The following patch seems to render things correctish. Here is the render versus the golden before the change. I have no idea where this 2.0 factor is coming from though.
--- a/impeller/entity/contents/filters/gaussian_blur_filter_contents.cc
+++ b/impeller/entity/contents/filters/gaussian_blur_filter_contents.cc
@@ -751,11 +751,9 @@ std::optional<Entity> GaussianBlurFilterContents::RenderFilter(
pass2_out.value().GetRenderTargetTexture();
blur_output_entity.SetBlendMode(entity.GetBlendMode());
blur_output_entity.SetTransform(blur_output_entity_transform);
- constexpr Vector2 orthographic_size(2.0f, 2.0f);
- Vector2 inline_pixel_size = pass1_pixel_size / orthographic_size;
blur_output_entity.SetContents(Contents::MakeAnonymous(
/*render_proc=*/
- [sampler_desc, texture, inline_pixel_size, blur_info,
+ [sampler_desc, texture, pass1_pixel_size, blur_info,
downsample_pass_args](const ContentContext& renderer,
const Entity& entity, RenderPass& pass) {
Quad blur_uvs = {Point(0, 0), Point(1, 0), Point(0, 1), Point(1, 1)};
@@ -763,13 +761,16 @@ std::optional<Entity> GaussianBlurFilterContents::RenderFilter(
Point(0, 0), Point(texture->GetSize().width, 0),
Point(0, texture->GetSize().height),
Point(texture->GetSize().width, texture->GetSize().height)};
+ int32_t fudge_scalar = 2.0;
return Render1DBlur(
renderer, pass, blur_vertices, blur_uvs, sampler_desc, texture,
BlurParameters{
- .blur_uv_offset = Point(inline_pixel_size.x, 0.0),
- .blur_sigma = blur_info.scaled_sigma.x *
+ .blur_uv_offset =
+ Point(pass1_pixel_size.x / fudge_scalar, 0.0),
+ .blur_sigma = fudge_scalar * blur_info.scaled_sigma.x *
downsample_pass_args.effective_scalar.x,
.blur_radius =
+ fudge_scalar *
ScaleBlurRadius(blur_info.blur_radius.x,
downsample_pass_args.effective_scalar.x),
.step_size = 1,
I chatted with @bdero. The fudge factor is the downscale amount. I wasn't thinking. The inline blur pass will now have to be scaled to match the destination size we are rendering to. That makes me a bit more dubious that this will be beneficial except for the cases of small blur sigmas.
That fudge scalar isn't directly the downsample scalar. I tried that and it doesn't work. It makes sense we have to blur more when drawing directly in the parent pass since it will be at a higher resolution. I ran the golden tests and the 2.0 renders things correctly.

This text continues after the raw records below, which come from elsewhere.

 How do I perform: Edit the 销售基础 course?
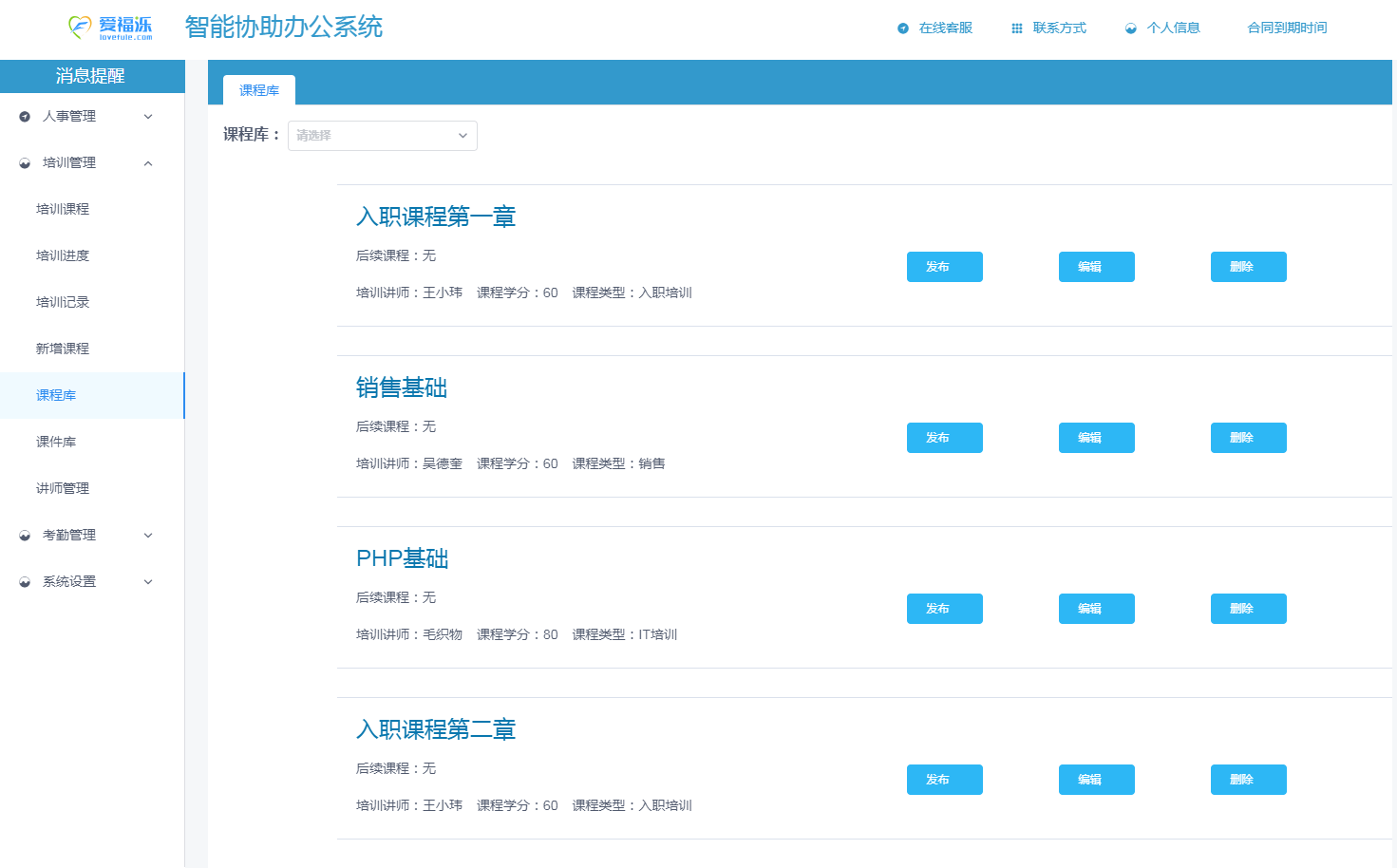click(1096, 438)
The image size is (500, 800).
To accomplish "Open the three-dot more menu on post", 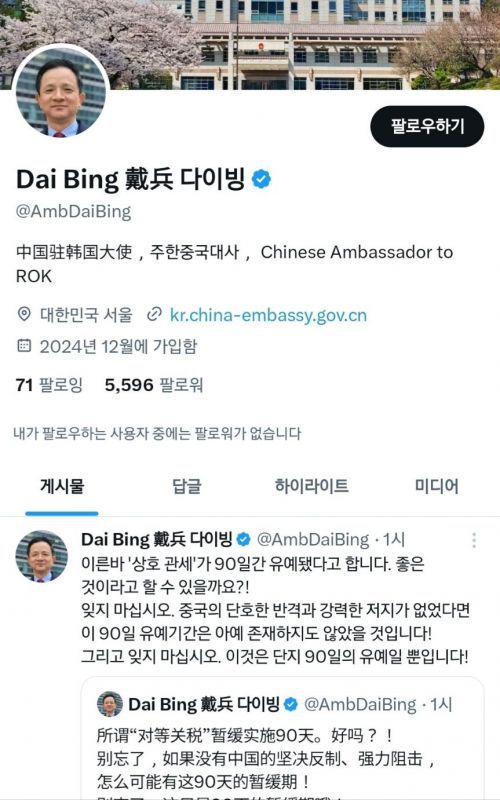I will pos(474,540).
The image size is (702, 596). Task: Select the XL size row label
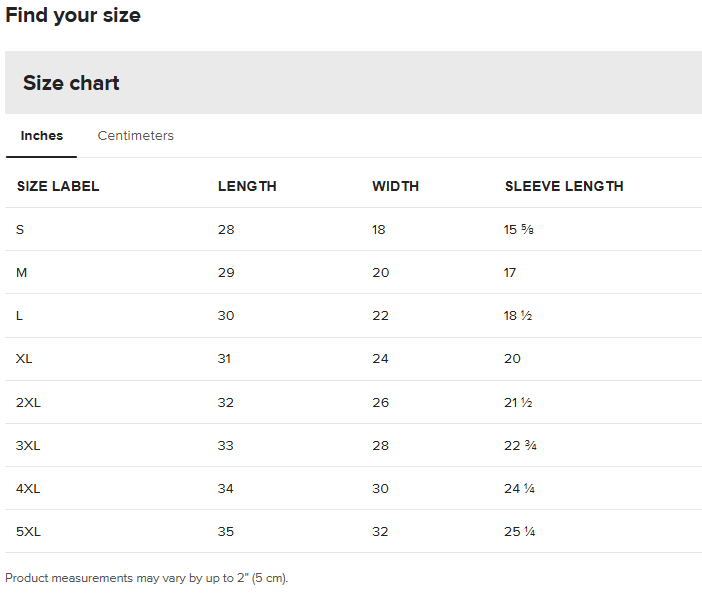pos(24,359)
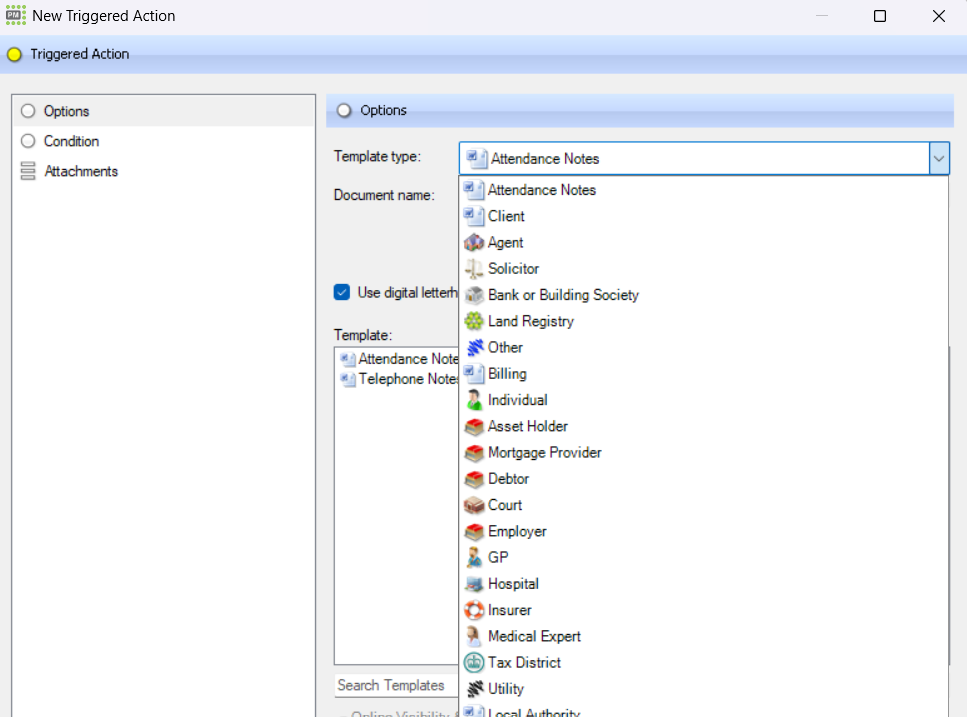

Notice here how the blur radius is mostly the same (this is despite the downscale factor not being 1/2):
However doing the horizontal blur pass in the destination breaks the work we did to make rotated uniform blurs work:
Here are the measurements before and after with the 2.0 fudge factor that seems to render things correctly:
| before | after |
|---|---|
Given the fact that we have to scale the kernel and we'd only be able to use this for unrotated blurs, the window of opportunities where this could potentially would help are shrinking.